Microsoft takes back its Windows 10 free promise, says will only provide Windows 10 final release build without updates
On Friday, Microsoft had announced a way for to get a genuine Windows 10 enabled free of cost and updated forever. However, the company has done a turn around and retracted from this promise.
Microsoft stealthily made changes to the Windows Insider preview program blogpost and the reference to “remain activated” has since been removed. It had mentioned earlier that members who have signed up for the Insider Program running a preview version would “receive the Windows 10 final release build and remain activated.” However, now it only says that they will “receive the Windows 10 final release build.” The word ‘activation’ has been removed.
The company has also added a “clarifying” sentence: “It’s important to note that only people running Genuine Windows 7 or Windows 8.1 can upgrade to Windows 10 as part of the free upgrade offer.” This is strikingly different to what the company said on Friday, when Gabe Aul of Microsoft asserted that upgraded preview copies would be genuine.
All this is very confusing. The most important thing is that no clear communication regarding the licensing from Microsoft is expected to be heard any time soon. One doesn’t expect there to be any major technical difference. As mentioned in the past, Windows 10 installed via the preview will enable and show as genuine. It should be fully working (no “non-genuine” watermark on the desktop or anything like that), and importantly look identical from any other Windows 10 installation.
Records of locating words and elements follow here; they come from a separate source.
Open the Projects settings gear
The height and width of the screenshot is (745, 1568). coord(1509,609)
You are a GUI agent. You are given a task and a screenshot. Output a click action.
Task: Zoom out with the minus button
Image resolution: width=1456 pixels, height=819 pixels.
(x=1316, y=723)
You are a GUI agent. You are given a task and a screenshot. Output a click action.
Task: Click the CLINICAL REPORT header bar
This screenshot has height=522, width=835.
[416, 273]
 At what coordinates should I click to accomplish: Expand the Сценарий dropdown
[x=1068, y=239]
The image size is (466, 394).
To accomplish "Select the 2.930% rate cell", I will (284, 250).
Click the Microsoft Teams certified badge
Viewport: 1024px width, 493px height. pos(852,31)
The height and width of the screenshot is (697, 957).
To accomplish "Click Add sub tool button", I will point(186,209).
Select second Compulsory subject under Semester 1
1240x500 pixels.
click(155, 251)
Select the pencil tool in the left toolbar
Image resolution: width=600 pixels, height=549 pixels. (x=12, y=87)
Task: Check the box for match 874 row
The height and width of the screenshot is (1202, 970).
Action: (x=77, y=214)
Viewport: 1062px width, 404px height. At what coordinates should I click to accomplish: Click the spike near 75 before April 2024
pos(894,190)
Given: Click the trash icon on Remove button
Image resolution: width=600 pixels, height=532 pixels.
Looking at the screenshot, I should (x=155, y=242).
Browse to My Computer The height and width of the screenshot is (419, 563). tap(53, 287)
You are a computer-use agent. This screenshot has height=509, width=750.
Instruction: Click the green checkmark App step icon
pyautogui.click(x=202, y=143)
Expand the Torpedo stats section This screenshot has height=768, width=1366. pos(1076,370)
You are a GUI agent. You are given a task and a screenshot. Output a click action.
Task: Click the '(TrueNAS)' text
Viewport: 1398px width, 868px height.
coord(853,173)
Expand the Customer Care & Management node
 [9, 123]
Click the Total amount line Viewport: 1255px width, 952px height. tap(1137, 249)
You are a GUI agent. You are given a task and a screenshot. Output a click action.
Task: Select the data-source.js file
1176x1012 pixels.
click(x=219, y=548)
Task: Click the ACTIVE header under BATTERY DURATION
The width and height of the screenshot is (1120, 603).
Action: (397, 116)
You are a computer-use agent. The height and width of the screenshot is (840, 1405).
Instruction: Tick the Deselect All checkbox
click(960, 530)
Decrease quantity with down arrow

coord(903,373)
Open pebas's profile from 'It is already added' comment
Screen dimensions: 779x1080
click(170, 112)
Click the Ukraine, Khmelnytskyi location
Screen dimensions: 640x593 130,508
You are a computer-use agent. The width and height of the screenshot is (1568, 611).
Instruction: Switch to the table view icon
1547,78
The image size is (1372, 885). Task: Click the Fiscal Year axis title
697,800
However, the arrangement has changed. This method of getting Windows 10 had a disguise of officialness to it on Friday. It was an absolutely recorded way of getting Windows 10 that was genuine and enabled for free. Well, that’s not the case anymore. This does not imply that it would not work, but it would mean that it is no longer entirely legitimate and officially approved.
The hobbyists and other home users really don’t care about this, as they just want a free Windows for their self-built PC; that few million users will be able to secretly get a free copy of Windows 10. However, it does matter to organizations, corporations and groups who may likely to be subjected to a software audit. Well, they cannot tell Microsoft “Oh yeah, we got Genuine copies of Windows by upgrading from the preview.” And that is what Microsoft really is concerned about.